Text excerpt ::
───
View abstract on PubMed

Summary

Researchers identified CMKLR1 as a novel imaging biomarker for fibrotic lung diseases. This marker helps track lung inflammation and predict disease progression in idiopathic pulmonary fibrosis (IPF) patients.

Area Of Science

Pulmonary Medicine
Immunology
Biomarker Discovery

Background

Fibrotic lung diseases lack precise biomarkers for risk stratification and treatment monitoring.
Idiopathic pulmonary fibrosis (IPF) presents diverse clinical courses, complicating management.

Purpose Of The Study

To validate CMKLR1 as an imaging biomarker for the lung inflammation-fibrosis axis.
To assess CMKLR1's role in identifying disease endotypes and predicting outcomes in fibrotic lung diseases.

Main Methods

Single-cell RNA sequencing analysis of lung tissue.
In vivo studies using a murine model of bleomycin-induced lung fibrosis.
CMKLR1-targeted positron emission tomography (PET) imaging.
Analysis of bronchoalveolar lavage (BAL) cells from IPF patients.

Main Results

CMKLR1 expression is a transient signature of monocyte-derived macrophages (MDMφ) in IPF.
MDMφ are the primary cells taking up CMKLR1-targeting peptides in fibrotic lungs.
CMKLR1-targeted PET imaging quantifies lung inflammation and predicts fibrosis development in mice.
High CMKLR1 expression in BAL cells identifies an IPF subtype with poor survival.

Conclusions

CMKLR1 serves as a valuable imaging biomarker for assessing lung inflammation and fibrosis.
CMKLR1 facilitates endotyping and risk stratification in fibrotic lung diseases, particularly IPF.
This biomarker holds potential for improving patient management and therapeutic monitoring.
───
Given information ::
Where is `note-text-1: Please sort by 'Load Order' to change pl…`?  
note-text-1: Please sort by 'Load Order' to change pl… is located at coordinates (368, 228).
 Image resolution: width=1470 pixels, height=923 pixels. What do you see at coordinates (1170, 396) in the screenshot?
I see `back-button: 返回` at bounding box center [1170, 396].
───
What this task involves :: Rewrite the CMKLR1 biomarker text, everything from "Single-cell RNA sequencing" down to "(MDMφ) in IPF.", with "murine" replaced by "mouse".

Response for this exercise ::
Single-cell RNA sequencing analysis of lung tissue.
In vivo studies using a mouse model of bleomycin-induced lung fibrosis.
CMKLR1-targeted positron emission tomography (PET) imaging.
Analysis of bronchoalveolar lavage (BAL) cells from IPF patients.

Main Results

CMKLR1 expression is a transient signature of monocyte-derived macrophages (MDMφ) in IPF.